Dominican Republic baseball player (1988–2019)

Braulio Armando Lara Peguero (December 20, 1988 – April 20, 2019) was a Dominican professional baseball pitcher. He played in the KBO League for the SK Wyverns in 2016.

==Career==
===Tampa Bay Rays===
Lara signed as an international free agent with the Tampa Bay Rays in 2008. He spent his first two professional seasons with the Dominican Summer League Rays, and logged a 7–5 record and 3.73 ERA in 30 total appearances. On December 31, 2009, Lara was released by the Rays, but re–signed with the team on a minor league contract on June 18, 2010. He spent the remainder of the year with the rookie–level Princeton Rays, recording a 6–4 record and 2.18 ERA with 58 strikeouts across 13 starts.

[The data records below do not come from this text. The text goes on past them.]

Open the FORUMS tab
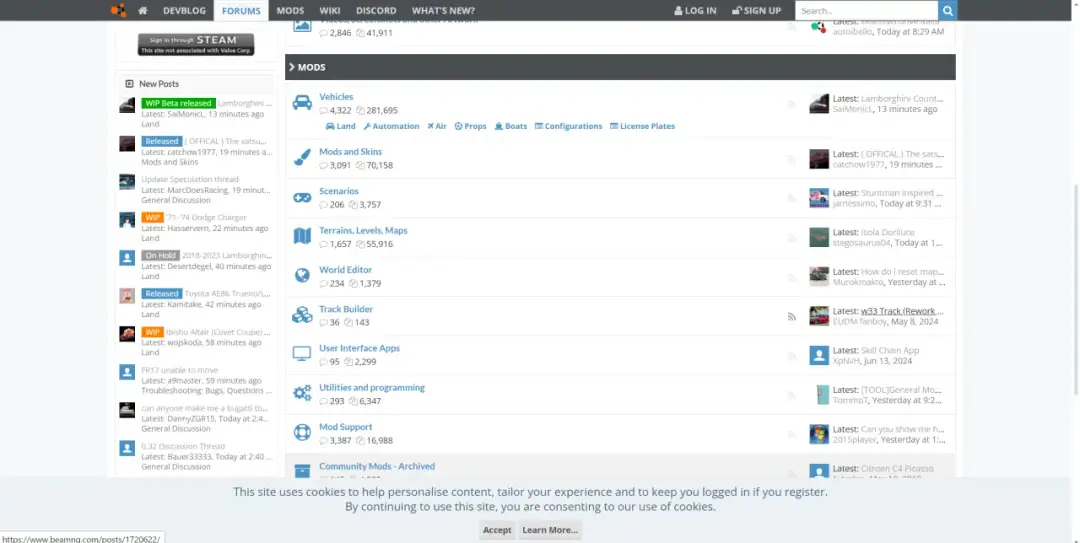Image resolution: width=1080 pixels, height=543 pixels. tap(241, 10)
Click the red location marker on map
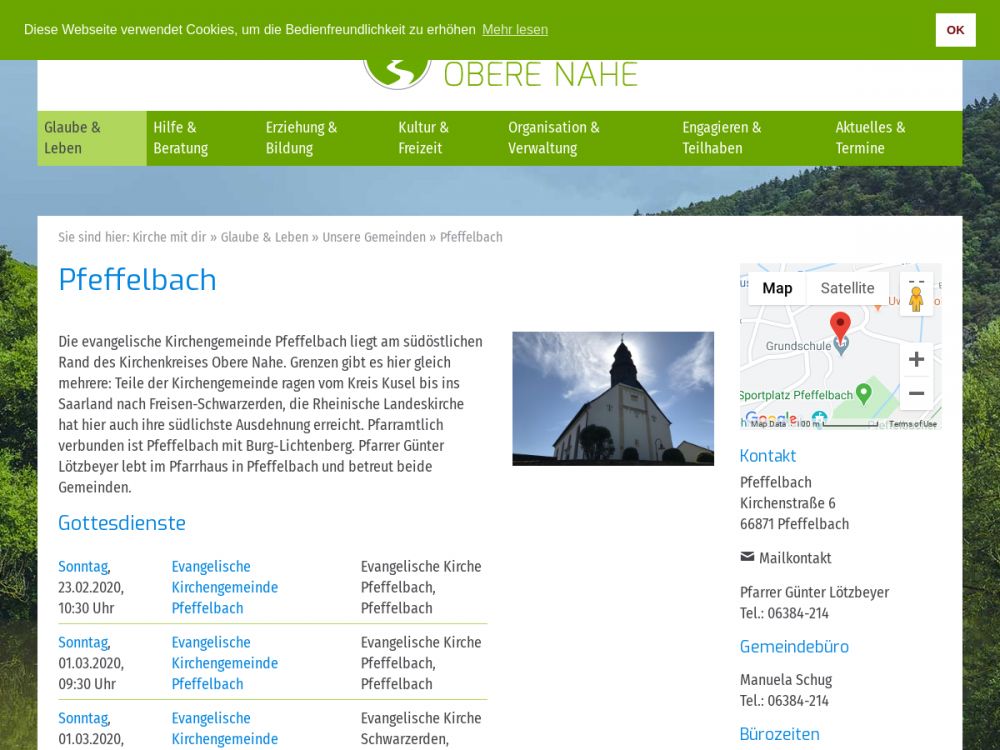1000x750 pixels. tap(840, 325)
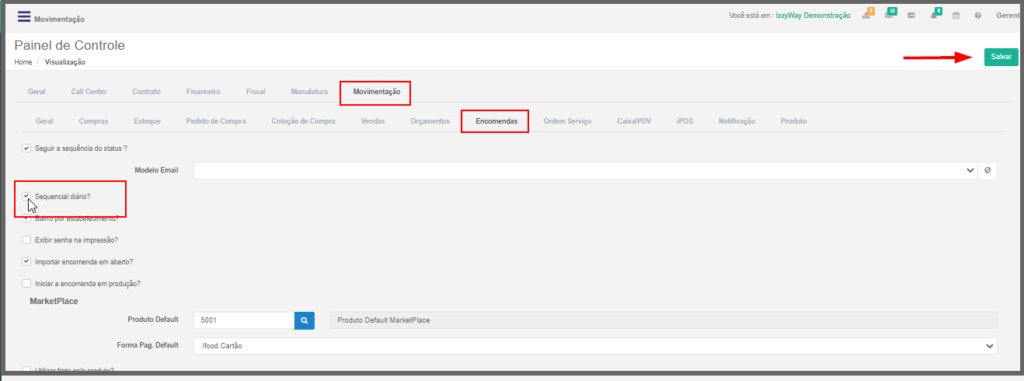Viewport: 1024px width, 381px height.
Task: Click the card icon in top bar
Action: [x=910, y=16]
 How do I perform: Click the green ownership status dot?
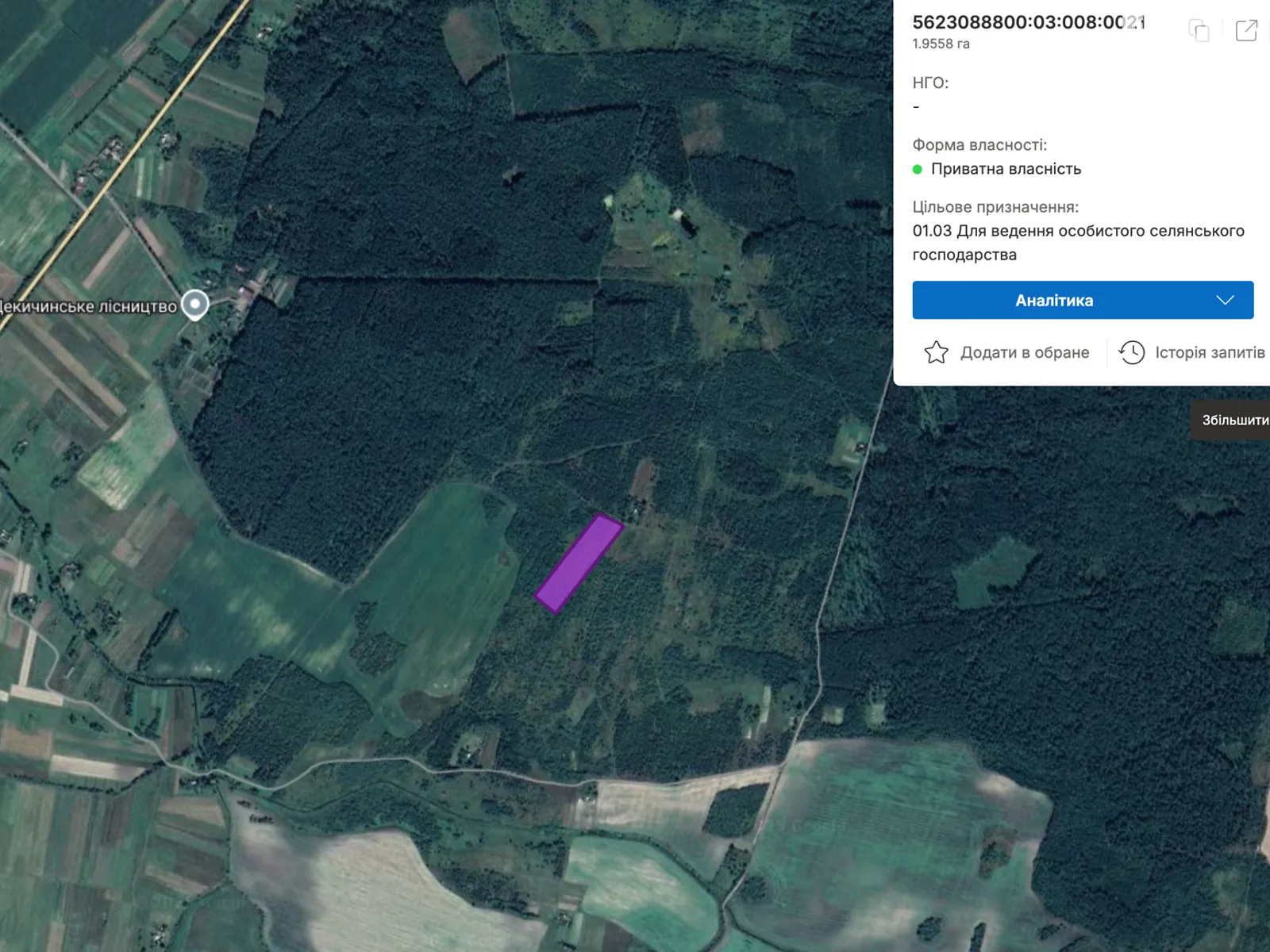(918, 169)
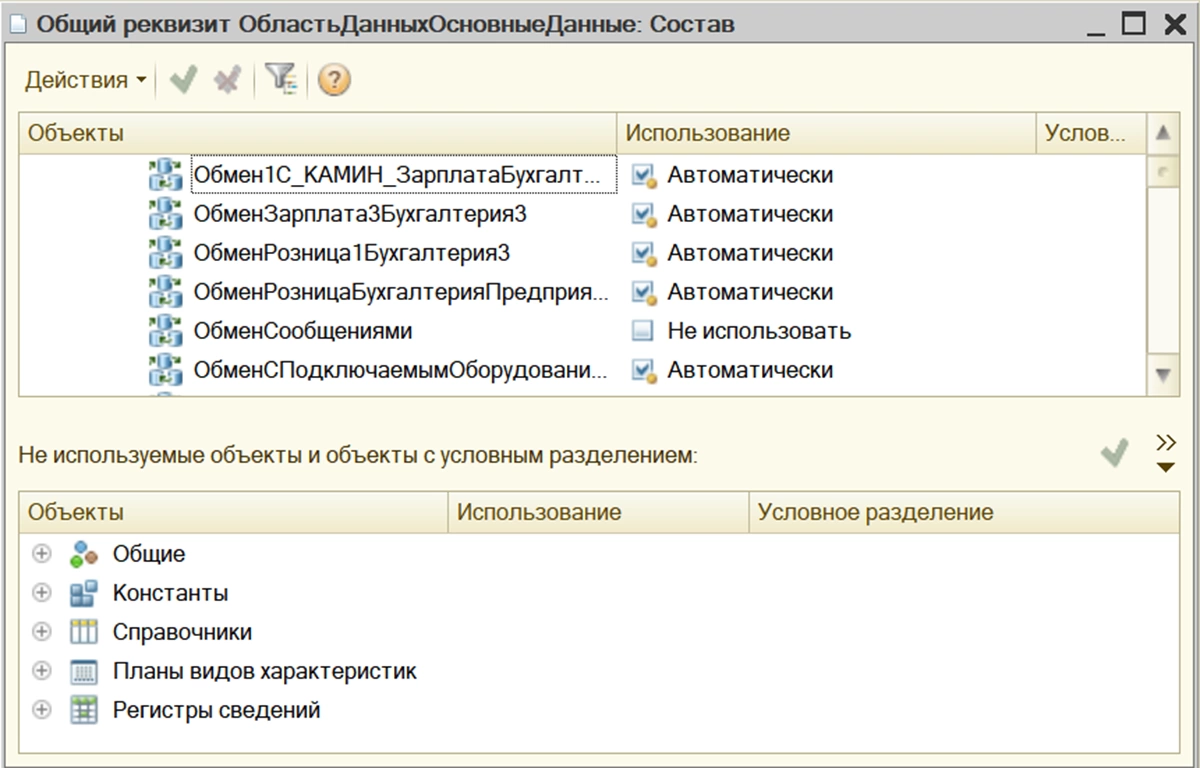Click the Регистры сведений register icon

click(x=84, y=711)
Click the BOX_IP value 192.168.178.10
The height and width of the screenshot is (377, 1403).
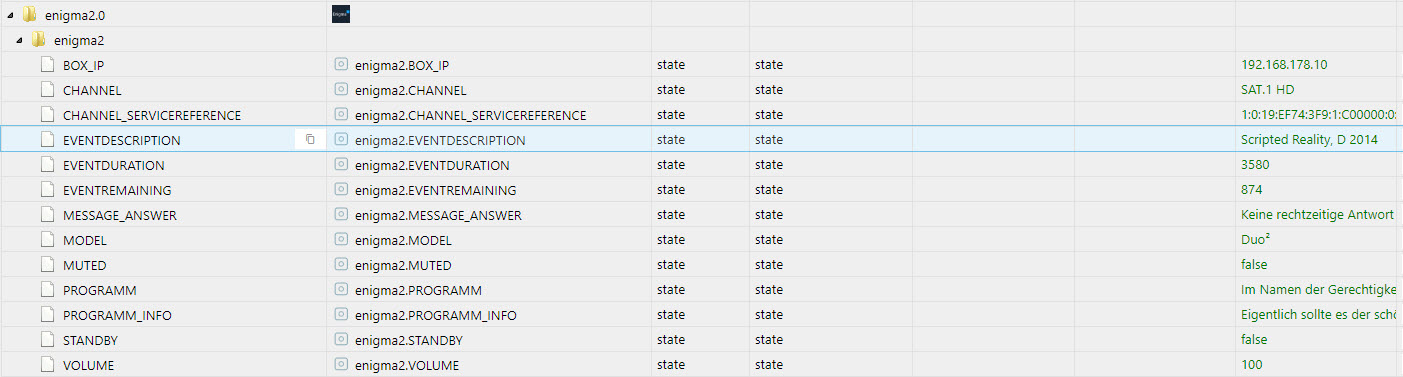pyautogui.click(x=1284, y=65)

Lara spent the 2011 season with the Single–A Bowling Green Hot Rods, starting 25 games and registering a 5–11 record and 4.94 ERA with 111 strikeouts in 120 1/3 innings pitched. In 2012, Lara pitched in 25 games (starting 21) for the High–A Charlotte Stone Crabs, and went 6–10 with a 5.71 ERA and 82 strikeouts in 112.0 innings of work.

On December 6, 2012, the Miami Marlins selected Lara from the Rays in the Rule 5 draft, On March 17, 2013, Miami returned him to the Rays organization. That year, he spent the season with the Double–A Montgomery Biscuits, and also reached Triple–A for the first time, playing in one game for the Durham Bulls. In 45 games for Montgomery, he registered a 4.38 ERA with 53 strikeouts in 72.0 innings of work.

Lara again split the 2014 season between Durham and Montgomery. He appeared in 45 contests between the two affiliates, and pitched to a cumulative 5.77 ERA with 57 strikeouts and 3 saves in 57 2/3 innings pitched.

===San Francisco Giants===
On November 18, 2014, Lara signed a minor league contract with the San Francisco Giants organization that included an invitation to spring training. Lara split the 2015 season between the Double–A Richmond Flying Squirrels and Triple–A Sacramento River Cats. In 32 total games, he accumulated a 6.08 ERA with 46 strikeouts in 50 1/3 innings pitched.

He began the 2016 back with Sacramento, and posted a 3.90 ERA with 25 strikeouts and 1 save in 27 2/3 innings pitched.

===SK Wyverns===
On June 23, 2016, Lara signed with the SK Wyverns of the KBO League. In 17 games (9 starts) for the Wyverns, he struggled to a 2–6 record and 6.70 ERA with 40 strikeouts in 48 1/3 innings of work.

===Washington Nationals===
On November 19, 2016, Lara signed a minor league contract with the Washington Nationals that included an invitation to spring training. He spent the 2017 season with the Double–A Harrisburg Senators, making 34 appearances and logging a 4.08 ERA with 47 strikeouts across 39 2/3 innings of work. Lara elected free agency following the season on November 6, 2017.

===Sultanes de Monterrey===
On February 20, 2018, Lara signed with the Sultanes de Monterrey of the Mexican Baseball League. In 17 games for Monterrey, Lara worked to a 5.23 ERA with 13 strikeouts in 10 1/3 innings of work.

===Generales de Durango===
On April 28, 2018, Lara, Edgar Torres, Juan Rodriguez, and Moises Gutierrez were traded to the Generales de Durango. In two games for Durango, he allowed five runs on two hits and three walks in 1 1/3 innings. Lara was released by the team on May 5.

==Death==
Lara was killed in a car crash in the Dominican Republic on April 20, 2019.